General Manager of Long Island Lizards Lacrosse
At 26 years old, Casey Hilpert can’t play the youth card. He’s not about to anyway. The Lizards, Long Island’s entry in Major League Lacrosse, are his team. He began in 2006 as a part-time employee and is in his second season as a general manager. Upon his appointment, he was unofficially the youngest GM in professional sports, and he’s worked long, hard hours ever since to ensure that the franchise, now amid its ninth season, has its momentum going forward.
“It’s one of those things where I’m never going to be satisfied until my stadium’s full,” Hilpert said. “We set our goals year after year. There’s so much potential here on Long Island. Until we’ve reached it, me and my staff just aren’t going to rest.”

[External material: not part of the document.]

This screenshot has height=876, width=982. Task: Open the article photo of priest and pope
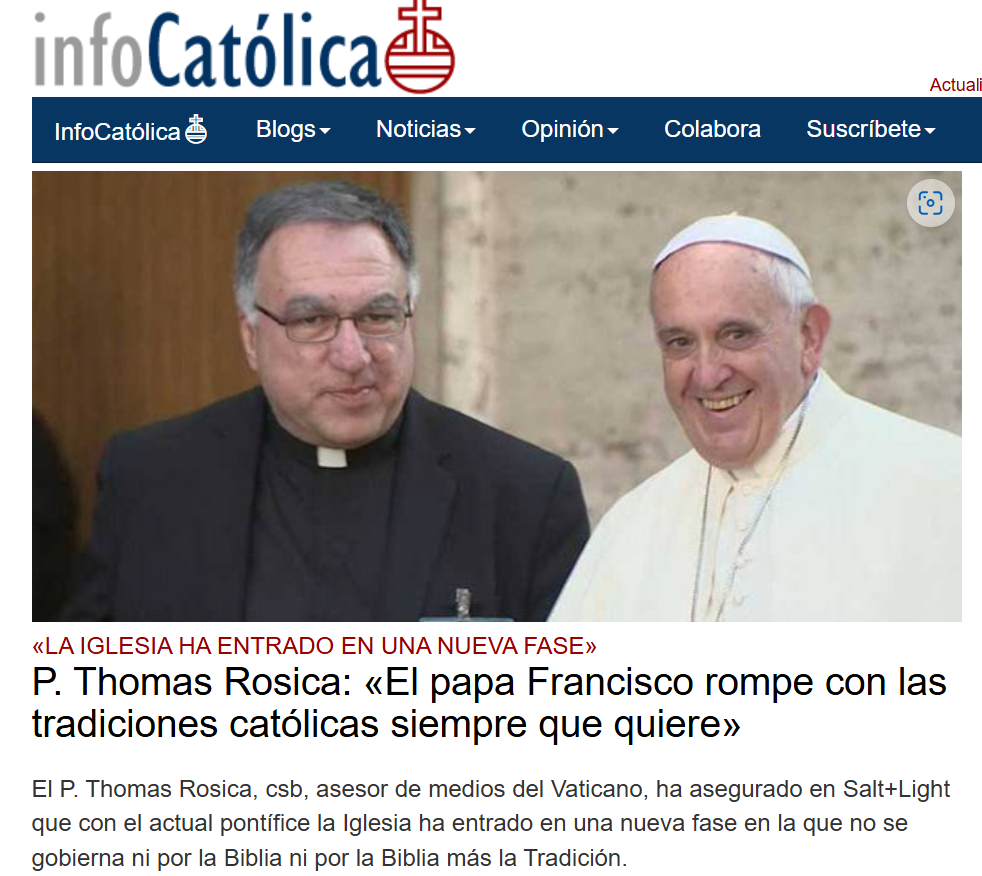click(497, 396)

Between wing-eating contests, face painters, inflatables and rock walls, the pre-game is quite an undercard to the main event—quite literally the country’s top talent going toe to toe. This month, the Lizards will have a league-high 19 players try out for Team USA. A major chunk of that group hails from the Island. In fact, 35 of the 40 invitees to Lizards training camp are home-grown. Farmingdale’s Matt Danowski, formerly of Duke, is one of two winners of the prestigious Tewaaraton Trophy given out annually to the best college player in the country (Matt Ward of Virginia is the other).
“We are the best lacrosse players in the world,” Hilpert said. “That’s where we differ from minor league baseball. It’s a great game and it’s very affordable to come to.”

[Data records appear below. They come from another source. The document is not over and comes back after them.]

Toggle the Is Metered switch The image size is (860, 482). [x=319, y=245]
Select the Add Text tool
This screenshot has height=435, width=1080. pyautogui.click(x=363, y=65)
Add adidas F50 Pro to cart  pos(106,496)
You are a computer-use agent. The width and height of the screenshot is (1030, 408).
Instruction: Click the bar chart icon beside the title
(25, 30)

While pro teams in the city charge hundreds and even thousands of dollars for their premier seats, the Lizards’ most expensive ticket stands in the Volkswagen fan zone at $50 a head. It puts a ticketholder on the sidelines during the game, is fully catered and offers complimentary Bud Lights. Cheaper tickets go for $15 and $20, with family packs (4 tickets, 4 food vouchers) available for $70.
“It’s one of those things where I’m never going to be satisfied until my stadium’s full,”
Hilpert, a college lacrosse player himself at Fairfield, has focused on spreading the word to those in all directions from New York City—Westchester, Hudson Valley, the Island. Determining just how successful the Lizards and the sport has been is a two-sided discussion. On one hand, Long Island averaged a respectable 4,000 fans per game, and the sport has flourished in places like Boston, which drew around 9,000 a night, and Denver, which averaged 13,000 and brought in a league record 20,000 for a game against San Francisco last July. On the other, Major League Lacrosse contracted from 10 teams back to six this season, losing teams in Philadelphia, New Jersey, San Francisco and Los Angeles with the Rochester squad relocating to Toronto. Closer to home, the indoor brand of lacrosse, played by the New York Titans, started on the Island and at Madison Square Garden but has since switched to Newark, NJ.
The reformatting of MLL led to the redistribution of players from the defunct squads and has allowed the Lizards and their opponents to load up on talent. Aside from their talent, Hilpert and his players understand what needs to be done to grow the team and the league. They stay after to sign autographs and take pictures, right until the last person departs. The alternative for the ‘weekend warriors’ – they all have full-time jobs but suit up for the Lizards twice a week—is not playing at all.
“It’s a big challenge but it’s something I looking forward to,” Hilpert said. I wouldn’t be working 12- and 13-hour days if I didn’t something that could be done.”